Hoewel ze zelf niet meer spreken, worden ze nu opvallend vaak genoemd door de Heilige Geest. Het is een vreugde voor God om steeds weer de namen te noemen van hen die van Hem getuigd hebben tot Zijn eer en die nu klaar zijn om alle gevolgen te dragen in het aangezicht van de vuuroven. God houdt ervan om de namen van Zijn gelovigen te noemen, ze zijn kostbaar voor Hem!
De woede van Nebukadnezar neemt nog verder toe omdat de drie vrienden zich met hun gedrag onverschrokken verzetten tegen zowel zijn gezag als zijn macht. Daarom liet hij de vuuroven nog zeven keer extra verhitten, iets wat op zich weinig zin had, omdat het uiteindelijk geen enkel verschil maakte, behalve dat daardoor de duur van het lijden korter werd. Vuur kan op twee manieren door God gebruikt worden:
- Voor loutering, om mogelijke onzuiverheden van het edelmetaal weg te snijden (Mal. 3:3,4);
- om te laten zien, dat het goud echt kostbaar zuiver materiaal is (1 Petr. 1:7).
Hier zou het vuur alleen het bewezen, veerkrachtige geloof van de drie vrienden onthullen.

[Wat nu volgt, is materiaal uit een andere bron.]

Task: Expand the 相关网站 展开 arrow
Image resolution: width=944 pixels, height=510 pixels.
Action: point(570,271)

Hoe zou dat bij mij zijn?
We horen ook niet, dat de drie vrienden tot God baden voor bescherming tegen de vuuroven. Dat zou de normaalste zaak van de wereld zijn geweest, bidden om bescherming bij dreigend gevaar. Ze namen eenvoudigweg de gevolgen van hun trouw uit Gods hand aan en lieten het aan hun God over hoe Hij Zichzelf zou verheerlijken. God had hen deze beproeving zeker kunnen besparen en hen op een andere manier kunnen verlossen, maar ze stemden ermee in, op de een of andere wijze, door martelaarschap of niet. Als God hen uit de vuuroven had gered, zou Hij niet zo verheerlijkt zijn als toen het geval was. Ze vertrouwden op hun God en gingen liever met Hem de dood in dan zonder Hem in het koninklijk paleis te leven. Met de Heer Jezus in de vuuroven is beter dan zonder Hem in de paleizen van de koningen.

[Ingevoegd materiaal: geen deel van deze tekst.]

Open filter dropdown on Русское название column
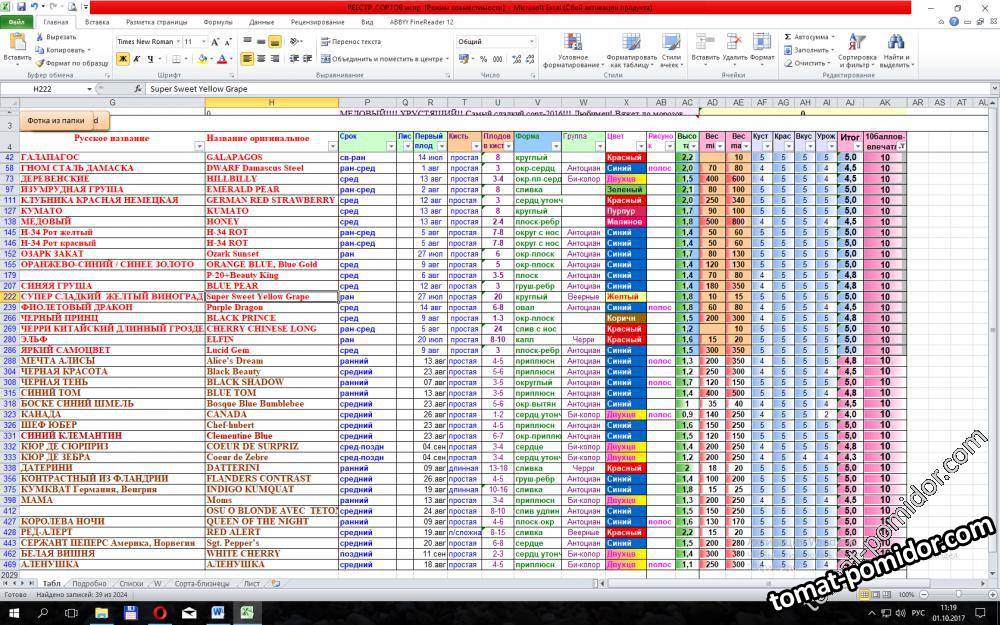Image resolution: width=1000 pixels, height=625 pixels. click(198, 147)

Deze gebeurtenissen hebben ook een profetische betekenis: in Openbaring 13 vers 5-7 hebben we de koning van het opgestane Romeinse Rijk die grote dingen en godslasteringen zal spreken, net als Nebukadnezar hier. En dan in vers 7 vinden we in beeld wat Nebukadnezar hier in Daniël 3 doet met de drie vrienden. Nebukadnezar is een schokkend voorbeeld van deze laatste koning van het Romeinse Rijk die ook een beeld laat maken en aanbidden (vs. 15). Dit is precies het proces, dat hier voor ons ligt in de geschiedenis van Daniël 3.
De drie vrienden symboliseren daarom ook het Joodse overblijfsel van latere dagen, nu nog toekomstig, die ook in het vuur geleid zullen worden (Zach. 13:9). In Openbaring 12 vers 17 zijn ze te zien als het overblijfsel van hun [de vrouw = Israëls] nakomelingen die de geboden van God bewaren. En in Openbaring 15 vers 2 staan ze als de overwinnaars over het beest en over zijn beeld bij de glazen zee. We leren uit Openbaring – en daarom is het boek Daniël zo noodzakelijk bij het uitleggen van profetie – dat het overblijfsel van latere dagen ook zal worden gerekruteerd uit het Joodse volk, net als toen. Wanneer we later zullen zien, dat de drie vrienden uit het vuur worden gered en er ongedeerd uitkomen, dan is dit opnieuw een verwijzing naar de latere dagen. Een groot deel zal als martelaren omkomen in deze verdrukking (Openb. 13:7), maar zij die het beest noch zijn beeld aanbaden, staan ver boven de anderen die in leven zullen blijven en levend het koninkrijk op aarde zullen binnengaan, want deze martelaren zullen met de Heer en met ons vanuit de hemel regeren (Openb. 20:4).
Het is zeer indrukwekkend hoe het boek Daniël en Openbaring elkaar aanvullen, je zou bijna kunnen zeggen dat ze een profetisch geheel vormen. Openbaring kan niet begrepen worden zonder Daniël, en Daniël is maar half zo betekenisvol zonder Openbaring. In Openbaring zien we hoe God alles tot een einde brengt voor de verheerlijking van Zijn Zoon, het is een voortzetting en voltooiing van wat Daniël hier schrijft.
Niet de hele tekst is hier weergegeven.